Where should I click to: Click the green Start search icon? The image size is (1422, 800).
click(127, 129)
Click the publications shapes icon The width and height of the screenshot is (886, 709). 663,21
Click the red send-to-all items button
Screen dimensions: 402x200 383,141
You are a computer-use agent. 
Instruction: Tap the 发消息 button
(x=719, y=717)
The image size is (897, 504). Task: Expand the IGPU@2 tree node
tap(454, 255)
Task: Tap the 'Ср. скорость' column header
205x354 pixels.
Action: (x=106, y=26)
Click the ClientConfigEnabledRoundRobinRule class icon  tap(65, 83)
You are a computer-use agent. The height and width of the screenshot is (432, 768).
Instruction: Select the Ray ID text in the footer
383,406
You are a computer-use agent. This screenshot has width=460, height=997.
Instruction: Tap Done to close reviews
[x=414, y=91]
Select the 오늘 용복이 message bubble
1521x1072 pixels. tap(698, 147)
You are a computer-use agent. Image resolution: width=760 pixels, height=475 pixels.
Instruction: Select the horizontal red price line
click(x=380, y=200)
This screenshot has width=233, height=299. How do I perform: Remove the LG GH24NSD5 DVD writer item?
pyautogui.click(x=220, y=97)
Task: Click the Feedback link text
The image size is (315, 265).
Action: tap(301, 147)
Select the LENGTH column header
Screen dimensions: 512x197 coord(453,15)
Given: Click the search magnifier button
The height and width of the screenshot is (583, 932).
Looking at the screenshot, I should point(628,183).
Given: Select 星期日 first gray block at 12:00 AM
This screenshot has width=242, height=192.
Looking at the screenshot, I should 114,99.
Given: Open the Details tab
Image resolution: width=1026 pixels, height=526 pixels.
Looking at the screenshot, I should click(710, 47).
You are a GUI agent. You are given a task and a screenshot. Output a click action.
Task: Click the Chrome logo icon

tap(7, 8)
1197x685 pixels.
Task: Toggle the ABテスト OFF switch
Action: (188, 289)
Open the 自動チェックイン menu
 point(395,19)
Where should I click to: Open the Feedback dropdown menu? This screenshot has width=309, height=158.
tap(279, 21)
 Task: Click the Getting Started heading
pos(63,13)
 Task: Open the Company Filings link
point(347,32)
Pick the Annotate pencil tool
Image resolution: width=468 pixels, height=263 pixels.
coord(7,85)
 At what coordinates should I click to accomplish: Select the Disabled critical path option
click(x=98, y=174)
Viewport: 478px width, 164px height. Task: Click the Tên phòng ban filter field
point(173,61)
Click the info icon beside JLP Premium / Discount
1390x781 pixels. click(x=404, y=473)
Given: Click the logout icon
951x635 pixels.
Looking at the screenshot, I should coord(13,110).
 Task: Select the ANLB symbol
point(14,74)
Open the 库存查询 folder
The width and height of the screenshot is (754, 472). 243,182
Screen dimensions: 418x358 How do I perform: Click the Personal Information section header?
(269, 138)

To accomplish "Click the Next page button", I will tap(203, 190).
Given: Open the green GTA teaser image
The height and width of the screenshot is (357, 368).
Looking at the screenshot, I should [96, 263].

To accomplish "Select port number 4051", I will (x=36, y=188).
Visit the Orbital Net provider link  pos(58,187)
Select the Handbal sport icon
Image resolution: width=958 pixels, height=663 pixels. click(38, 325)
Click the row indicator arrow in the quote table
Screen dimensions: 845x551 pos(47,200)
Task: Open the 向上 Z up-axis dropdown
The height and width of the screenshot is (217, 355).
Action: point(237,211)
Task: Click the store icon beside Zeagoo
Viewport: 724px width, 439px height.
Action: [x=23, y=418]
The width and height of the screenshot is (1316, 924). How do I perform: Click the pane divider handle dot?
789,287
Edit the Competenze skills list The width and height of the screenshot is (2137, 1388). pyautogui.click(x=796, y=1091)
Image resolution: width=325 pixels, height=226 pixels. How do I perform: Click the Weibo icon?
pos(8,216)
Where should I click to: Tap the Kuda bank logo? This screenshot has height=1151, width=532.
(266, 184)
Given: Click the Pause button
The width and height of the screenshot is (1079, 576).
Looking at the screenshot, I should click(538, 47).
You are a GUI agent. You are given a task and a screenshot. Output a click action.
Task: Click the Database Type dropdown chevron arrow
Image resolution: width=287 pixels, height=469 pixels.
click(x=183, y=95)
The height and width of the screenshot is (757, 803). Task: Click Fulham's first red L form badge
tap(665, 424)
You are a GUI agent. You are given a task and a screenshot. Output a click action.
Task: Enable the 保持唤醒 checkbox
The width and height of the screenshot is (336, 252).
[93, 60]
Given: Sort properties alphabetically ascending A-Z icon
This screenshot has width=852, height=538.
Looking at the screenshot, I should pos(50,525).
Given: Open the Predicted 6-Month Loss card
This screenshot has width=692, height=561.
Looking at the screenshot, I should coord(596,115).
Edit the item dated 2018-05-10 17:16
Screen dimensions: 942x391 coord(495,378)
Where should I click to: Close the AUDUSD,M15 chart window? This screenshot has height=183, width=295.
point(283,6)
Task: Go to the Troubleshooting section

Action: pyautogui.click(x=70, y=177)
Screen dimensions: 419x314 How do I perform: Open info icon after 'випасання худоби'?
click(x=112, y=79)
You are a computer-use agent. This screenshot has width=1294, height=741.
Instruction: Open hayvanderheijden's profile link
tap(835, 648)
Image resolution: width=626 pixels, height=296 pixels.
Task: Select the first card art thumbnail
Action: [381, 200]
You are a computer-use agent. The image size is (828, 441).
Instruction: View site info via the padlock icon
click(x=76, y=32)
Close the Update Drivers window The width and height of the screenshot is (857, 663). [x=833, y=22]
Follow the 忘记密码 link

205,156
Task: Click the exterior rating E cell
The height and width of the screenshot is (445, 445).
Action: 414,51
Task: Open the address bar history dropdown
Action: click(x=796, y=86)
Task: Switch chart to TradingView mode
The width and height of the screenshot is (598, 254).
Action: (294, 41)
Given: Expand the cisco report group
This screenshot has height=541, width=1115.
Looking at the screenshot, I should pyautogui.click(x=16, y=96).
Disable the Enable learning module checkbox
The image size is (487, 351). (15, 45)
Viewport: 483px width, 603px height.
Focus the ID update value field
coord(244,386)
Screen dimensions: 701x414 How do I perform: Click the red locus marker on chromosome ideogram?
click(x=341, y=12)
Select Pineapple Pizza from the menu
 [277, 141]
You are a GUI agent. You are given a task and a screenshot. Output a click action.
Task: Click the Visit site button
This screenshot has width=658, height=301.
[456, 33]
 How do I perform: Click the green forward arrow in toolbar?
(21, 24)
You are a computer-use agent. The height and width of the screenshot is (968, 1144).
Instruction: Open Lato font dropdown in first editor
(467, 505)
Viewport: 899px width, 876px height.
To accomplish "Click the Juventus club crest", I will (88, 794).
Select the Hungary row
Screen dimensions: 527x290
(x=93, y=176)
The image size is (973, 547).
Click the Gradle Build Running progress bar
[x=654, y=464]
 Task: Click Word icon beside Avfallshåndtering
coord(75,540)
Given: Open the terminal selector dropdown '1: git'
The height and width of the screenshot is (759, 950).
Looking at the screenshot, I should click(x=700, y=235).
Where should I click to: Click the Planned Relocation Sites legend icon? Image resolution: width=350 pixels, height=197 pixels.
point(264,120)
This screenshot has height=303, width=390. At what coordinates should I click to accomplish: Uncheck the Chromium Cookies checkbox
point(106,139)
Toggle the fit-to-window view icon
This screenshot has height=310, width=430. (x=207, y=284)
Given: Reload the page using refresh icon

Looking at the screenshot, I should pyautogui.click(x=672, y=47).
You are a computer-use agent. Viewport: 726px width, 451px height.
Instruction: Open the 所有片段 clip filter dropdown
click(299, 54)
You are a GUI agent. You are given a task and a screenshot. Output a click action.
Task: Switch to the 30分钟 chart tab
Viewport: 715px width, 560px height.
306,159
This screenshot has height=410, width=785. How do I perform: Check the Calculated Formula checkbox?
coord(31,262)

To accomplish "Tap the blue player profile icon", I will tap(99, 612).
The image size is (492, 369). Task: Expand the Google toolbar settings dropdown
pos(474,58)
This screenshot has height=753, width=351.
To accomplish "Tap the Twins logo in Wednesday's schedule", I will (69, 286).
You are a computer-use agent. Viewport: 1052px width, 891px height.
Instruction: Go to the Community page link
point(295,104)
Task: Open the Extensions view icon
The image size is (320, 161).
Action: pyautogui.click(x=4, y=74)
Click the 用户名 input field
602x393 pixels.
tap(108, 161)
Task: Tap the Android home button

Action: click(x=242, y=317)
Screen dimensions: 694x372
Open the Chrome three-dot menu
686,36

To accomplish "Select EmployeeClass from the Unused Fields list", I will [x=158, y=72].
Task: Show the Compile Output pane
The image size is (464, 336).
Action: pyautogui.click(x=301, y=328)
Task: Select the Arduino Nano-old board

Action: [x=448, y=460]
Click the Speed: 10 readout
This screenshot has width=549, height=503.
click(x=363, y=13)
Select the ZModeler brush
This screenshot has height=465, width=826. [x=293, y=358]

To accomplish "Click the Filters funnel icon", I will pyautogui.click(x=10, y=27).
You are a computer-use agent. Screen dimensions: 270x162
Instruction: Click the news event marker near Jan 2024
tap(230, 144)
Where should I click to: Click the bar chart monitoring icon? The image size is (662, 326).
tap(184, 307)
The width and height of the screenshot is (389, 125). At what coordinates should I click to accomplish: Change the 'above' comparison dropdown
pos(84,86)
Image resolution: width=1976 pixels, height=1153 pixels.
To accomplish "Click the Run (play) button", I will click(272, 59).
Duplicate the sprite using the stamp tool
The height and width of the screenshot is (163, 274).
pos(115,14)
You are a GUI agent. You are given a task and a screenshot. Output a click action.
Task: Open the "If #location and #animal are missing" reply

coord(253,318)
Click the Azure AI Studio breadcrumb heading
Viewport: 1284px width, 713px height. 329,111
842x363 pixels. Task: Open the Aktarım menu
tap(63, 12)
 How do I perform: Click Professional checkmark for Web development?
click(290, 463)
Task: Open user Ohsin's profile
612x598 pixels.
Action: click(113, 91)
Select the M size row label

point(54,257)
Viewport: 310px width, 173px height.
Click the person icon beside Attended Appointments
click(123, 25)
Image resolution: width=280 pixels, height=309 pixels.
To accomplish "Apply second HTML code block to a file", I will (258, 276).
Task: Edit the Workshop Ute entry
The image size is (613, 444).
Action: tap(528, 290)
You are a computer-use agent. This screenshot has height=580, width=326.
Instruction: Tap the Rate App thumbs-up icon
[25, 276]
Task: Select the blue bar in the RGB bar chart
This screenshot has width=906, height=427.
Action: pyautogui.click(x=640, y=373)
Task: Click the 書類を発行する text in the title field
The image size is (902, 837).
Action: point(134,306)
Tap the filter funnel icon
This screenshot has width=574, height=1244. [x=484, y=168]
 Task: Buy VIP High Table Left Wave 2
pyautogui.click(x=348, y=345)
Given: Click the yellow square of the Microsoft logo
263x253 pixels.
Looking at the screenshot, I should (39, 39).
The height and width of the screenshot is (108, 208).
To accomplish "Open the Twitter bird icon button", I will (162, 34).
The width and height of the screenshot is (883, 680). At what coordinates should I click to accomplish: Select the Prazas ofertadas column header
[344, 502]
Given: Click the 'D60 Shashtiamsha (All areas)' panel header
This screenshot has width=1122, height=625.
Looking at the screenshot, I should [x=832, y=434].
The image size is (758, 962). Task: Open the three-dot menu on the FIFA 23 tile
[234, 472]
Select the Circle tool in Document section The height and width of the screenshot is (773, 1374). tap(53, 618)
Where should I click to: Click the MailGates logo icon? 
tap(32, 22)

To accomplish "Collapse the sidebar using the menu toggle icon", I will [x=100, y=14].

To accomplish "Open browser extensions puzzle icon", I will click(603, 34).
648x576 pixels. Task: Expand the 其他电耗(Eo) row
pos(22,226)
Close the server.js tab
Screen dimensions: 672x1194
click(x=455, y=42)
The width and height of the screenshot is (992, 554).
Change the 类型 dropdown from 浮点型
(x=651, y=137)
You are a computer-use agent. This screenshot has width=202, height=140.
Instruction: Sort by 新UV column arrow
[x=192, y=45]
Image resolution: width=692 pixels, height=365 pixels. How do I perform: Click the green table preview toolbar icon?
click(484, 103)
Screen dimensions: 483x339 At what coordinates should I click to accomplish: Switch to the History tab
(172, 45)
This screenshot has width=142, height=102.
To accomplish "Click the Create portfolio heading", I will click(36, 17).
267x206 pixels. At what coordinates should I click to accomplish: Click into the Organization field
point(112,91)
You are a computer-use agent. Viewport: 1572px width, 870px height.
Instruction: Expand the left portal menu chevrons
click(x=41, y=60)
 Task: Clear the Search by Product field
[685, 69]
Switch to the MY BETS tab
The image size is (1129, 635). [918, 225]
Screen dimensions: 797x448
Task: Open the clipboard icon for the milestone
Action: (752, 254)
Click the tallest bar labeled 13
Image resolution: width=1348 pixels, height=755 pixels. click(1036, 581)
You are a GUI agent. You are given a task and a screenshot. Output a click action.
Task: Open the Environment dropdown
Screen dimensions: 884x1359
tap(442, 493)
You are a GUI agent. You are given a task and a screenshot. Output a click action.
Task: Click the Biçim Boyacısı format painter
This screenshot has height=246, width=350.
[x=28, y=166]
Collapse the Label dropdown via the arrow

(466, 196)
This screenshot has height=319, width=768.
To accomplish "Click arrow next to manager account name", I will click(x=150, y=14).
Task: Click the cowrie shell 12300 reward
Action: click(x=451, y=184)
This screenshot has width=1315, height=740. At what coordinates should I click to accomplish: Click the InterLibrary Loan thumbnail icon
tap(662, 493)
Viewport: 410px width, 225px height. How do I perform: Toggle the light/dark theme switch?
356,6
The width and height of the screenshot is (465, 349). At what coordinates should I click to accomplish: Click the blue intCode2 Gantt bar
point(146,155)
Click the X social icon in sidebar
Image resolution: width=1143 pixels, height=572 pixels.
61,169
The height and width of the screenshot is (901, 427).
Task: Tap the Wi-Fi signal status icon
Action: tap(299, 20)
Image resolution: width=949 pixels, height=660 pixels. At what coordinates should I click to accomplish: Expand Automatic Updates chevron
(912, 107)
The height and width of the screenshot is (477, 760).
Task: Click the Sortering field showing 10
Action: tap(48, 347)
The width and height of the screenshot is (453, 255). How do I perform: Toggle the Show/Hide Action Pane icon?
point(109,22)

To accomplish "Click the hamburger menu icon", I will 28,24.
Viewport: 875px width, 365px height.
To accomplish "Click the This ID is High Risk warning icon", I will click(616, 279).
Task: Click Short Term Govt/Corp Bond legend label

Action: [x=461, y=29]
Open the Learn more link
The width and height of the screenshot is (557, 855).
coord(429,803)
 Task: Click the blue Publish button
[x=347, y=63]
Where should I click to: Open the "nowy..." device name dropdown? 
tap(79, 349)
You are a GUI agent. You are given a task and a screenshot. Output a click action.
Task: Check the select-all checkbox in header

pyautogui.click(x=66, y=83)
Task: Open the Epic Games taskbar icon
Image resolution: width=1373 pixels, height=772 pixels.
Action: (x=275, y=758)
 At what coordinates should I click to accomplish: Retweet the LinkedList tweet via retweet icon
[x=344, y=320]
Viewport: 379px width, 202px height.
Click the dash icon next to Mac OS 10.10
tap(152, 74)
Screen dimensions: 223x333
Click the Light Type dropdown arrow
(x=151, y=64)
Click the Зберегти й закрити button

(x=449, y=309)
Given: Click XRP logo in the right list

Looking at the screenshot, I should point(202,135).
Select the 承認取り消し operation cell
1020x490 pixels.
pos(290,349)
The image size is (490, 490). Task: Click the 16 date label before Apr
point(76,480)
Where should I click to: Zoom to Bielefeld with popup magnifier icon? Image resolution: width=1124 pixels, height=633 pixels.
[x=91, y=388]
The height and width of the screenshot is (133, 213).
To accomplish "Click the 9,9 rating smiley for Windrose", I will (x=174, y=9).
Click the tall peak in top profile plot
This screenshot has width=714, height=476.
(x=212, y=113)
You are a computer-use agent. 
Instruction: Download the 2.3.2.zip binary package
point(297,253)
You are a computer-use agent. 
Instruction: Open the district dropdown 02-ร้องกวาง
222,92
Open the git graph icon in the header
━━━━━━━━
## Exercise aim
Switch "Instruction" to "Command" and write out the records again, starting at the top and ending with the line that contains "tap(279, 21)". Keep everything else the same.

## Finished answer
Where should I click to: Click the green Start search icon? The image size is (1422, 800).
click(127, 129)
Click the publications shapes icon The width and height of the screenshot is (886, 709). 663,21
Click the red send-to-all items button
Screen dimensions: 402x200 383,141
You are a computer-use agent. 
Command: Tap the 发消息 button
(x=719, y=717)
The image size is (897, 504). Task: Expand the IGPU@2 tree node
tap(454, 255)
Task: Tap the 'Ср. скорость' column header
205x354 pixels.
Action: (x=106, y=26)
Click the ClientConfigEnabledRoundRobinRule class icon  tap(65, 83)
You are a computer-use agent. The height and width of the screenshot is (432, 768).
Command: Select the Ray ID text in the footer
383,406
You are a computer-use agent. This screenshot has width=460, height=997.
Command: Tap Done to close reviews
[x=414, y=91]
Select the 오늘 용복이 message bubble
1521x1072 pixels. tap(698, 147)
You are a computer-use agent. Image resolution: width=760 pixels, height=475 pixels.
Command: Select the horizontal red price line
click(x=380, y=200)
This screenshot has width=233, height=299. How do I perform: Remove the LG GH24NSD5 DVD writer item?
pyautogui.click(x=220, y=97)
Task: Click the Feedback link text
The image size is (315, 265).
Action: tap(301, 147)
Select the LENGTH column header
Screen dimensions: 512x197 coord(453,15)
Given: Click the search magnifier button
The height and width of the screenshot is (583, 932).
Looking at the screenshot, I should point(628,183).
Given: Select 星期日 first gray block at 12:00 AM
This screenshot has width=242, height=192.
Looking at the screenshot, I should 114,99.
Given: Open the Details tab
Image resolution: width=1026 pixels, height=526 pixels.
Looking at the screenshot, I should click(710, 47).
You are a GUI agent. You are given a task and a screenshot. Output a click action.
Task: Click the Chrome logo icon

tap(7, 8)
1197x685 pixels.
Task: Toggle the ABテスト OFF switch
Action: (188, 289)
Open the 自動チェックイン menu
 point(395,19)
Where should I click to: Open the Feedback dropdown menu? This screenshot has width=309, height=158.
tap(279, 21)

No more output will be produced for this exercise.